Born in Abbeyleix, county Queen's (now Laois), Ireland, on February 8, 1833, Launt Thompson immigrated with his widowed mother to Albany, New York, in 1847 during the potato famine. (2) The fourteen-year-old was hired as an office boy by Dr. James H. Armsby (1809-1875), a surgeon at the Albany Hospital and professor at Albany Medical College. Thompson's constant practice of sketching prompted the doctor to introduce him to the landscape painter William Hart (1823-1894), who gave the boy drawings to copy. A local woman, Caroline Reed (1820-1914), provided him with books on art and literature. In 1849 Palmer saw Thompson's anatomical drawings and put him to work carving and finishing marble portrait reliefs, busts, and statues in his new sculpture studio at the corner of Columbia Place and Eagle Street in Albany.
In the mid-nineteenth century, Albany supported a vital arts community and was home to the painters Asa Weston Twitchell, William and James Hart, George Henry Boughton, and Homer Dodge Martin, among others. Moreover, many artists from New York City and New England used Albany as a base for their sketching trips in the Hudson River valley, the Catskills, and the Adirondacks. Palmer and his studio were at the center of much of this activity. For example, Palmer served as an agent for the Crayon, one of the first American art journals, published in New York City between 1855 and 186l. (3) Copies were delivered to Annesley's art store on Broadway in Albany, where artists and patrons gathered to discuss the latest developments in art. Palmer also organized local exhibitions, and it is likely that Thompson showed his earliest work in Albany. (4)
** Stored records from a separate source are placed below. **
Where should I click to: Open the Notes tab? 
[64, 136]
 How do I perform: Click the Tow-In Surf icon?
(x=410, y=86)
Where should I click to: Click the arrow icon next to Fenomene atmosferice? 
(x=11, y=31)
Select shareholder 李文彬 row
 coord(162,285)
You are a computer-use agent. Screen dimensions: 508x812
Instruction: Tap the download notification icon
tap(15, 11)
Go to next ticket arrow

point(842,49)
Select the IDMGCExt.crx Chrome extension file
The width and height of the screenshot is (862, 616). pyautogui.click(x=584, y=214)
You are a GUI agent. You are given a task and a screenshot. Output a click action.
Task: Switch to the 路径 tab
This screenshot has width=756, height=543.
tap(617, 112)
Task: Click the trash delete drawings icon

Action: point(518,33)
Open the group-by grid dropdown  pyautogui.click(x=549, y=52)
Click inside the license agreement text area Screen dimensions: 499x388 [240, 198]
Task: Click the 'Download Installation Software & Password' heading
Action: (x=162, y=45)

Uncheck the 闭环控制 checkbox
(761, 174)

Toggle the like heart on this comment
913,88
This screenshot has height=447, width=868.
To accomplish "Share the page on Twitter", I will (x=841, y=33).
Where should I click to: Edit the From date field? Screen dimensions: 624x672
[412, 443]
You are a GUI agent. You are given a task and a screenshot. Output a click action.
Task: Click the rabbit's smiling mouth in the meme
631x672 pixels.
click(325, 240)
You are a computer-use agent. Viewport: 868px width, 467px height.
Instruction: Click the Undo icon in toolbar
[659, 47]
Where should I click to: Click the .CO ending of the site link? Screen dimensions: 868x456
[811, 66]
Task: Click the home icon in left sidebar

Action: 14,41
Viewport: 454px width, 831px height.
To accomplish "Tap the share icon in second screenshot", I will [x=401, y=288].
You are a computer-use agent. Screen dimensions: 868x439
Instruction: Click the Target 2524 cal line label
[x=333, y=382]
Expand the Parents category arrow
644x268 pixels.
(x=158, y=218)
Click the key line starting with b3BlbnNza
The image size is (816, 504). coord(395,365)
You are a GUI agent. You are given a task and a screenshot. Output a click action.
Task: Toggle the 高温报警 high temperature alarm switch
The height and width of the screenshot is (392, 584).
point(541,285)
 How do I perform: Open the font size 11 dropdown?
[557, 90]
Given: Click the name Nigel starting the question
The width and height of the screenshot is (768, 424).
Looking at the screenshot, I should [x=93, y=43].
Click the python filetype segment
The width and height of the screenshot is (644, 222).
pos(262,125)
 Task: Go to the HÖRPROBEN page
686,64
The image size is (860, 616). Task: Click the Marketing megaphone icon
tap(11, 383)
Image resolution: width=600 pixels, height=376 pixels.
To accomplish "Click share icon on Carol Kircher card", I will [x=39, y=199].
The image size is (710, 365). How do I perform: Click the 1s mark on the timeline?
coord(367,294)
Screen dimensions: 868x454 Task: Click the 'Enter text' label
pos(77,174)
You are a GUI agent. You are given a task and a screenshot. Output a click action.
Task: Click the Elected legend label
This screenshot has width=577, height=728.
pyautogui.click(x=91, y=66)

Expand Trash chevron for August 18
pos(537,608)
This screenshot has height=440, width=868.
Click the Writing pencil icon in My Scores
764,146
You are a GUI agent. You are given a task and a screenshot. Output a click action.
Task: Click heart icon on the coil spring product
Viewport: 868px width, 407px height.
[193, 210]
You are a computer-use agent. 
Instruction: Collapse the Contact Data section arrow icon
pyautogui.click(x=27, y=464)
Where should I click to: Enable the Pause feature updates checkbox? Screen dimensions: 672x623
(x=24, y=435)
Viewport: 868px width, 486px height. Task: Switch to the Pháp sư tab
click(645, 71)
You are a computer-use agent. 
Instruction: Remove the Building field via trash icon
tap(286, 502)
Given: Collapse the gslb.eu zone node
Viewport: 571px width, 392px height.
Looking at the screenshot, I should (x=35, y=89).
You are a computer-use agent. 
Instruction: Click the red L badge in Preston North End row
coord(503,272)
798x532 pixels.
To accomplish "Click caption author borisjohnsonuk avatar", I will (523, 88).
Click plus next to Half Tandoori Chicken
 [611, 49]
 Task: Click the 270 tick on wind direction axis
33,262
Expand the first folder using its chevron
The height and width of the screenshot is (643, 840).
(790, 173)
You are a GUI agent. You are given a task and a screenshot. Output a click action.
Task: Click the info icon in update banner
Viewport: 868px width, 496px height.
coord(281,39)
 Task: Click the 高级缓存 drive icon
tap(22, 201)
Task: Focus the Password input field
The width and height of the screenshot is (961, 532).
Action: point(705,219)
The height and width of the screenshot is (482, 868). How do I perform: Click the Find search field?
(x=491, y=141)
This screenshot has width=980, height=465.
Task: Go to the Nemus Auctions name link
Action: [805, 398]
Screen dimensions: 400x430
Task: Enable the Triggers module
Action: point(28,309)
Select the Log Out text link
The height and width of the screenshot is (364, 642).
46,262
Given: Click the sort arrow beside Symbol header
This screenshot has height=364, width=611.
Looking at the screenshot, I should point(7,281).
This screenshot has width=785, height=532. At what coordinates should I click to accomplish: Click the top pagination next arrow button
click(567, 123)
In the winter of 1858 Thompson moved to New York City. Palmer wrote to a friend, "May God bless his efforts. He has been with us more than nine years, and a more faithful boy it would be difficult to find." (5) Thompson shared an apartment on Twenty-second Street with James Pinchot (1831-1908) (6) and rented space in the new Tenth Street Studio Building. He was the only sculptor there among mostly landscape painters, many also from upstate New York. His friends George Henry Boughton (1833-1905) Charles Temple Dix (1840-1873), and Jervis McEntee (1828-1891) were tenants, and the list of other painters in residence that year reads like a Who's Who of American nineteenth-century painting. (7)
A year after moving to New York City, Thompson exhibited a group of cameos and a marble medallion at the National Academy of Design, and the Crayon published a notice of the show at Palmer's urging. (8) In 1862, he was elected an academician at the National Academy, based on his Trapper, a marble portrait of the American woodsman Grizzly Adams [James Capen Adams; 1812-1860]. This bust is now lost, but its plaster cast is recorded in a rare stereograph of the artist in his studio in the mid-1860s (Fig. 1). The photograph shows many of Thompson's early portrait busts, including one of the poet William Cullen Bryant (see Fig. 2) and another of his good friend the actor Edwin Booth (1833-1893), as Hamlet (two busts at far left). (9) The New-York Evening Post praised the bust of Booth as "the most successful and finely modeled head he has yet produced... a valuable addition to the art gems of this ...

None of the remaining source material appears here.